It’s not too late to add bitcoin assets to a portfolio and position oneself to benefit from the next bitcoin bull run. Actually, it a great time to invest in bitcoin. Indicators are showing the next bull run could last for the next 18 months. More importantly, this could possibly be the last time bitcoin assets can be purchased below the $10K rate.


Bitcoin dominance over altcoins is around 62% which is a little lower than normal. This is why we have been seeing a nice pump in price for the alt-coins that make up the rest of the market cap sitting around $304 billion. Bitcoin’s price seemed comfortable staying above $10,000 for a period of time, but then dropped after returns of around 45% just after the beginning of the year. 2020 has been an awkward year so far, with many ups and downs for the financial markets, and that certainly includes cryptocurrency.

Signals & Hints

Large deposits into the exchanges tend to be a good hint a bull run is going to soon end as investors look to cash out profits. This bull run seemed to be a little different earlier in the first quarter of 2020. Large deposits were down and appeared to be a good indicator that investors must have been comfortable that a run wasn’t over yet. 

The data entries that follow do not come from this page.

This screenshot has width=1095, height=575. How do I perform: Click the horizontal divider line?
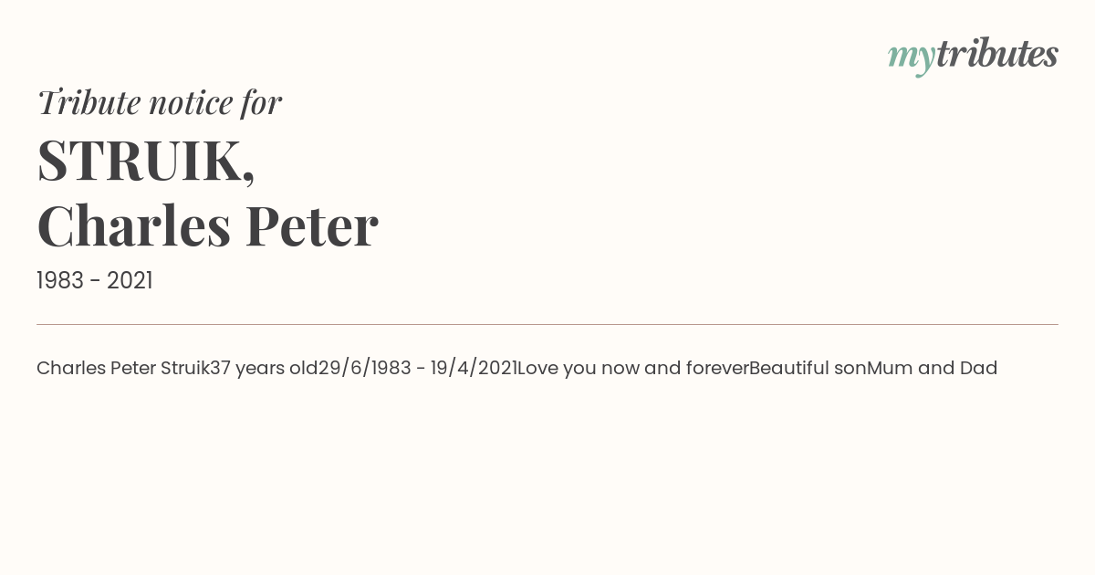pyautogui.click(x=548, y=324)
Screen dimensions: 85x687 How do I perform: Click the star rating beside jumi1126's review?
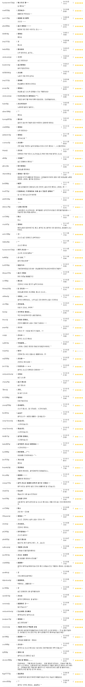[x=79, y=19]
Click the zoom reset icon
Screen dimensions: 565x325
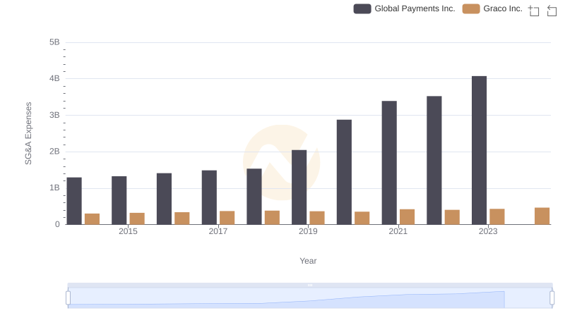(552, 10)
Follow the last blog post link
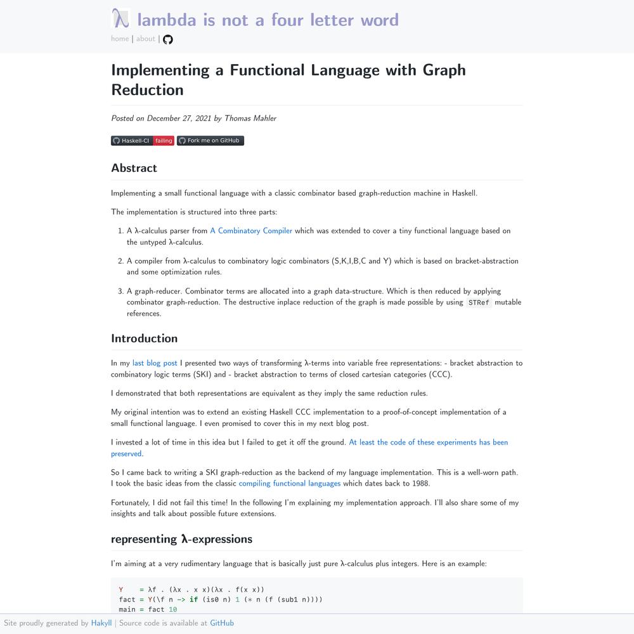The width and height of the screenshot is (634, 634). 155,363
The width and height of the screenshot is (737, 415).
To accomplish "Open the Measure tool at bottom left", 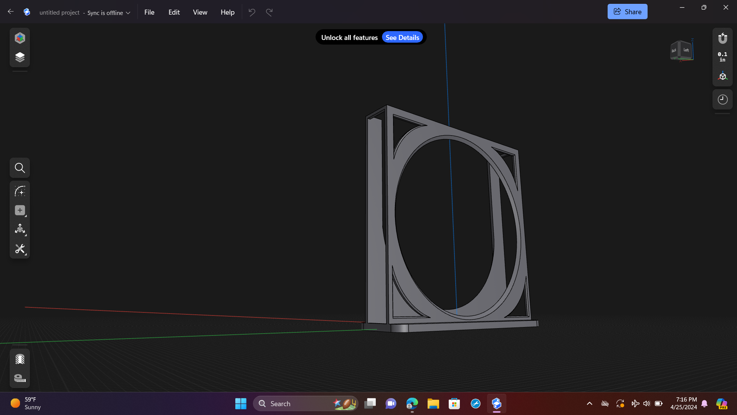I will click(x=20, y=378).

Missing was the extremely high volatility experienced during the last bull run. Those moves attracted many to add bitcoin assets to their portfolios for big gains. This time volatility was down to near record lows. The older more mature currency was showing it can thrive in a low volatile environment, and this began to ease institutions’ fear of investing. Bitcoin seemed to have become more legitimized and normalized.

So What Happened?

On March 12, 2020 cryptocurrency markets lost billions as the prices sank to levels not seen in over a year. This time, bitcoin’s price drop correlated with the stock market, as massive sell-offs occurred across the board. As news of the Coronavirus began to spread around the world, investors started putting their bitcoin assets into stable coin or USD cash. With a world on lockdown, businesses shuttered, consumers sheltering in place, the entire financial sphere has been affected. While bitcoin is a little less correlated currently, it still shows a correlation coefficient with the stock market of over 50% on a scale between 1100% and 100%. Consequently, it is not unusual to see a 3% move in the stock markets to be correlated to a 9% move in Bitcoin. But the debate continues and many maintain that bitcoin is a non-correlated asset.

As of this posting, Bitcoin has surged to regain some lost ground. This could be due to optimism over the progress around the world in fighting the Coronavirus, or because many are still seeking a safe haven. Regardless, traders should expect gains and losses to mimic the stock market, with swings magnified due to the higher risk profile of bitcoin assets.

Shouldn’t a borderless digital asset like bitcoin be independent of other currencies and the stock market? Perhaps in normal uncertain economic times when investors still have jobs but look for a safe place to park their assets. However, the Coronavirus situation is different and certainly not normal. Even traditional private assets like gold and silver crashed, so it stands to reason one in existence for only about 11 years would as well. Once the dust settled, so to speak, bitcoin rose in price and has held steady.

Safe Haven Assets

Of course, if not talking about the virus, many of us are talking about gold vs. bitcoin assets. As of this posting, gold is up 8.5% and bitcoin is up 24% over the same 5-day timeframe, while the S&P 500 is down 4.3% over the same period. The question is, will Bitcoin begin to show a strong correlation to the stock market, or start performing like a safe haven as this Covid-19 situation continues?

Only time will tell. In May 2020 the reward a miner receives for confirming a block (how bitcoins are created) will be automatically cut in half and go from 12.5 BTC to 6.25 BTC. This is built into the protocol to cap the supply to a maximum of 21 million and it happens every 210,000 blocks, or about every 4 years. This will be the third halving and 87% of the world’s total Bitcoin is now in circulation. With “the halving” it will become more scarce as the creation of bitcoins is instantly decreased. As the supply shrinks, demand will surely grow.

Stock is the size of the existing stockpiles or reserves. Flow is the yearly production. Gold has the highest SF (Stock to Flow ratio) 62, it takes 62 years of production to get current gold stock. Silver is second with SF 22. This high SF makes them monetary goods. Bitcoin currently has a stock of 17.5m coins and supply of 0.7m/yr = SF 25. This places bitcoin in the monetary goods category like silver and gold.